====== DATA FOR THIS EXERCISE ======

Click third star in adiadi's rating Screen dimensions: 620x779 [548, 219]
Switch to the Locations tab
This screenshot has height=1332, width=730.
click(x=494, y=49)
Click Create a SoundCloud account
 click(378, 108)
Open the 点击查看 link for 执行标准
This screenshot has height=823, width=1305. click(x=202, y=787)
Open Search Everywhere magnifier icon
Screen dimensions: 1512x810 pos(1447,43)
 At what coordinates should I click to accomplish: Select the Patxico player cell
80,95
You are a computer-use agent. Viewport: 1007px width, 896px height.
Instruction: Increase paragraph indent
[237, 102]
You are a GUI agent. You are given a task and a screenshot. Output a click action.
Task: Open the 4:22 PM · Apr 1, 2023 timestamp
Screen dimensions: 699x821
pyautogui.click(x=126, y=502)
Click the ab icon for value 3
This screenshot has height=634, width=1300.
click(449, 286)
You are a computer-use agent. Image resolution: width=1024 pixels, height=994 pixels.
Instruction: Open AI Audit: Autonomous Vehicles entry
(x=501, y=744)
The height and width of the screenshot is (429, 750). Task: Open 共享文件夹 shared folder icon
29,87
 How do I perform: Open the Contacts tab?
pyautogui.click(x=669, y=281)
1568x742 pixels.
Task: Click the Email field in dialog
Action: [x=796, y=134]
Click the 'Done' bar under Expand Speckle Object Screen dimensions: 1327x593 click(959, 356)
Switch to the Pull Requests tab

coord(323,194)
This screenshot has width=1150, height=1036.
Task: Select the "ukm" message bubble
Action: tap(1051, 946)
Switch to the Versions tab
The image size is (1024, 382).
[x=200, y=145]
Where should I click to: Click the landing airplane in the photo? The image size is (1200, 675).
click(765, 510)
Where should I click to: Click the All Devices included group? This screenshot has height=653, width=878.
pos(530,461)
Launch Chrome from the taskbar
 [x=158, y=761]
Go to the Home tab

======

WHAT THE EXERCISE ASKS
Only these lines should appear in the reply: the one containing "Instruction: Increase paragraph indent", the last line of the data, and all lines between them, each copied exactly.

TASK OUTPUT
Instruction: Increase paragraph indent
[237, 102]
You are a GUI agent. You are given a task and a screenshot. Output a click action.
Task: Open the 4:22 PM · Apr 1, 2023 timestamp
Screen dimensions: 699x821
pyautogui.click(x=126, y=502)
Click the ab icon for value 3
This screenshot has height=634, width=1300.
click(449, 286)
You are a computer-use agent. Image resolution: width=1024 pixels, height=994 pixels.
Instruction: Open AI Audit: Autonomous Vehicles entry
(x=501, y=744)
The height and width of the screenshot is (429, 750). Task: Open 共享文件夹 shared folder icon
29,87
 How do I perform: Open the Contacts tab?
pyautogui.click(x=669, y=281)
1568x742 pixels.
Task: Click the Email field in dialog
Action: [x=796, y=134]
Click the 'Done' bar under Expand Speckle Object Screen dimensions: 1327x593 click(959, 356)
Switch to the Pull Requests tab

coord(323,194)
This screenshot has width=1150, height=1036.
Task: Select the "ukm" message bubble
Action: tap(1051, 946)
Switch to the Versions tab
The image size is (1024, 382).
[x=200, y=145]
Where should I click to: Click the landing airplane in the photo? The image size is (1200, 675).
click(765, 510)
Where should I click to: Click the All Devices included group? This screenshot has height=653, width=878.
pos(530,461)
Launch Chrome from the taskbar
 [x=158, y=761]
Go to the Home tab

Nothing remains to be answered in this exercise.